During the development of our Multi-Factor Analysis model, we have identified that the assumptions for traditional statistical tests are frequently violated, what is the reason why we do not build our model around conventional statistical tests. Another possibility is to use non-parametric statistics and a method like the Theil-Sen estimator, but the multivariate version is very complex, given it is dependence on the spatial median.
The linear regressions are often characterized by the goodness of fit (R squared or adjusted R squared) or various information criteria. All these measures are commonly used in practice, and although they are not true statistical “tests“, they can be efficiently used to compare models. Our model is based on the Akaike’s Information Criterion (AIC), which has common use in model selection. The AIC estimates the “quality“ of each model, but can only be used compared to other models with the same independent variable. Additionally, the AIC takes into an account the number of parameters. The number of parameters (factors related to the given strategy) should not be too high, to obtain meaningful, yet as simple as possible model with straightforward interpretations.
We employ the AIC in a model selection using the Stepwise regression with forward selection.

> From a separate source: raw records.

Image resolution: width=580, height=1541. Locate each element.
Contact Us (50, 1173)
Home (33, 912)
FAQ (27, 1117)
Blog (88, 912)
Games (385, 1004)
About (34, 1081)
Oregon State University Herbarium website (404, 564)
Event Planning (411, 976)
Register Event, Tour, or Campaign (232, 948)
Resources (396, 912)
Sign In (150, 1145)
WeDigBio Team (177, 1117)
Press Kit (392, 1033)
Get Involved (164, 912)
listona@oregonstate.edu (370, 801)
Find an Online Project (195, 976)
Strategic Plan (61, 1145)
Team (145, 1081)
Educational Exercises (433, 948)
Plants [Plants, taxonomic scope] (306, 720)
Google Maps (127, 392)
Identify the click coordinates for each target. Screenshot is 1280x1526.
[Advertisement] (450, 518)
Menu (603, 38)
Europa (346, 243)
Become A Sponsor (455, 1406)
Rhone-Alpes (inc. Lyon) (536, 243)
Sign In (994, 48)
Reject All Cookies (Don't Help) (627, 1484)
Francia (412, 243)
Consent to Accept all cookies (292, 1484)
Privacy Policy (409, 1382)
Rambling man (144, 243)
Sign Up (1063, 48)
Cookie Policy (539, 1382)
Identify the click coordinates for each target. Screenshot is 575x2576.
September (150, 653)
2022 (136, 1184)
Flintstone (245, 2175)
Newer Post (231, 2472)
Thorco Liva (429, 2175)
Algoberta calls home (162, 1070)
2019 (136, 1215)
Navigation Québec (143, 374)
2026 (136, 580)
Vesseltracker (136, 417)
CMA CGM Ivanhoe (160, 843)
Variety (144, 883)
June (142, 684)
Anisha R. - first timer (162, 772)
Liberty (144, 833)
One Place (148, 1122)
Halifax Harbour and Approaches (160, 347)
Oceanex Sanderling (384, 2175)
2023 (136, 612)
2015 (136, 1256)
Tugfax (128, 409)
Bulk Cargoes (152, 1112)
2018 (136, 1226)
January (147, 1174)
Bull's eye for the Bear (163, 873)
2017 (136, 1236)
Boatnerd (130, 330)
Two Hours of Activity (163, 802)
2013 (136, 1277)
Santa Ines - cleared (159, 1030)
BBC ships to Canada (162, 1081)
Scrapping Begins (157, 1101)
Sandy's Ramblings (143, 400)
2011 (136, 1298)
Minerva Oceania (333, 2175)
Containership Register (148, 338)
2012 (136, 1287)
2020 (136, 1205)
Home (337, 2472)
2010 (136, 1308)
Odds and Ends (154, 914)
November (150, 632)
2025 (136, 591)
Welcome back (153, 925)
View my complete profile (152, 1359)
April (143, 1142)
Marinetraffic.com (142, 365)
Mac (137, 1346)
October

Suppose we have the equity curve of some strategy (independent variable). In that case, the model is built on the assumption that at first, we do not have any variables in the model. Still, we have a set of pre-given variables that consists of various “factors“ such as other strategies or indices. We assume that we have n factors. In the first step, we build numerous models which use only one of the factors (one factor = one model). Therefore, we are left with as many models as we have possible factors (n models). Nextly, we compute the AIC for each model, and based on the AIC, we select the best model. As the next step, we try to add another factor from the reduced set of the factors that could improve our model. The algorithm builds n minus one models, computes the AIC of each model and picks the best model. The process where a new factor is added, based on the AIC, continues until the AIC does not improve anymore. If the AIC is not improving, it means that the model’s complexity would not outweigh the goodness of the fit of the model.
To sum it up, Quantpedia’s approach of Multi-Factor analysis is entirely automated, with an intuitive model selection which is not based on the assumptions that need to be checked and are most likely violated. Additionally, the model aims to be as simple as possible to ensure the interpretability of the results.